Collected data:
-- Opening Marker --
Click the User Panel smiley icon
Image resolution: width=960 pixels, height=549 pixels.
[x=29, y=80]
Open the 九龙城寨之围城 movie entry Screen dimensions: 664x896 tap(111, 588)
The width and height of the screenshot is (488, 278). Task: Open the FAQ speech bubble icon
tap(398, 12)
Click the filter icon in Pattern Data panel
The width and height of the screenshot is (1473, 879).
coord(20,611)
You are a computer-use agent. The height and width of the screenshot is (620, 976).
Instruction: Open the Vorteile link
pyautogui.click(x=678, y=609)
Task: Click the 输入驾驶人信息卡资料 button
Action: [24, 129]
-- Closing Marker --
Problem description. Every record above should be written out exactly.

Answer.
Click the User Panel smiley icon
Image resolution: width=960 pixels, height=549 pixels.
[x=29, y=80]
Open the 九龙城寨之围城 movie entry Screen dimensions: 664x896 tap(111, 588)
The width and height of the screenshot is (488, 278). Task: Open the FAQ speech bubble icon
tap(398, 12)
Click the filter icon in Pattern Data panel
The width and height of the screenshot is (1473, 879).
coord(20,611)
You are a computer-use agent. The height and width of the screenshot is (620, 976).
Instruction: Open the Vorteile link
pyautogui.click(x=678, y=609)
Task: Click the 输入驾驶人信息卡资料 button
Action: [24, 129]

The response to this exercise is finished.